Overview
The hardware simulation module (hardware_simulation.py) provides tools to model and enforce realistic hardware constraints during training and inference. This enables experimentation with resource-constrained scenarios without requiring specialized hardware.
These simulations are approximations designed for comparative studies and architecture exploration, not precise hardware predictions.

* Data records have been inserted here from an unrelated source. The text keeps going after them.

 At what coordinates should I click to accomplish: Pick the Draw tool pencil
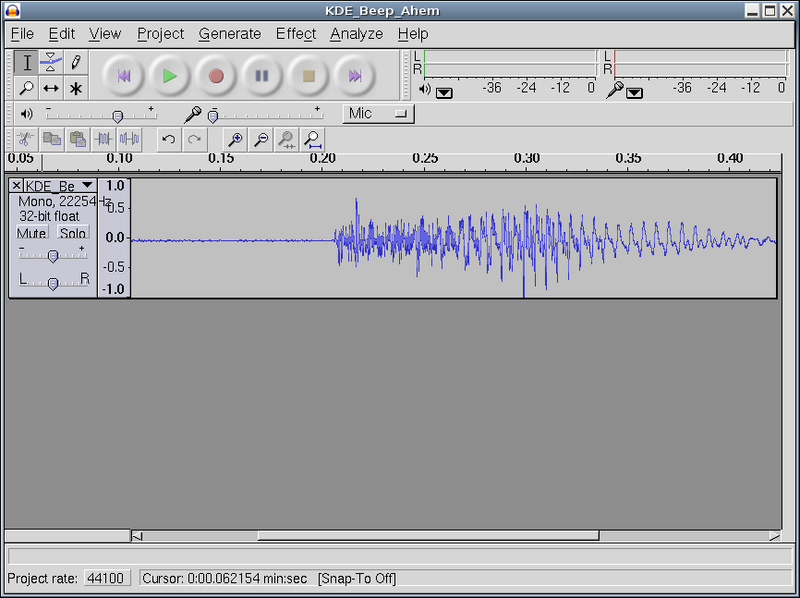point(75,63)
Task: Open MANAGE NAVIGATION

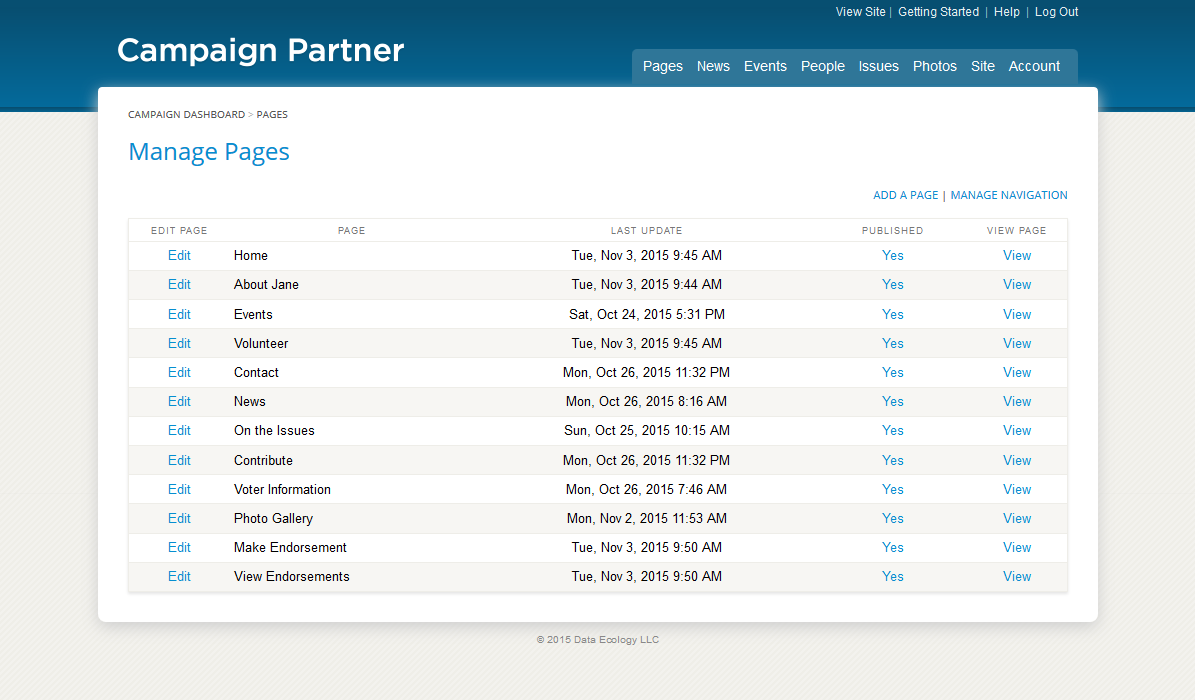Action: pos(1011,195)
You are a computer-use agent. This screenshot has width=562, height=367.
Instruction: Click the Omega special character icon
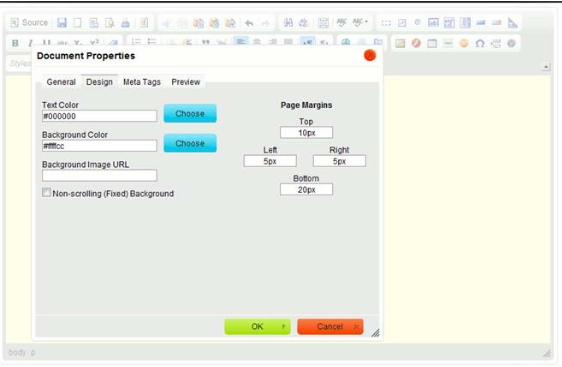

Hardware Simulation Configuration
Constraints are specified through the HardwareSimulationConfig dataclass:
hardware_simulation.py:17-24
@dataclass
class HardwareSimulationConfig :
enabled: bool = False
max_memory_mb: float = 512.0
compute_speed_factor: float = 1.0
precision_mode: str = "float32" # float32 | float16 | int8
batch_size_limit: int = 128
Configuration Parameters
Enable hardware constraint enforcement
Maximum memory budget in megabytes for parameters and activations
Artificial slowdown multiplier (1.0 = no slowdown, 2.0 = 2x slower)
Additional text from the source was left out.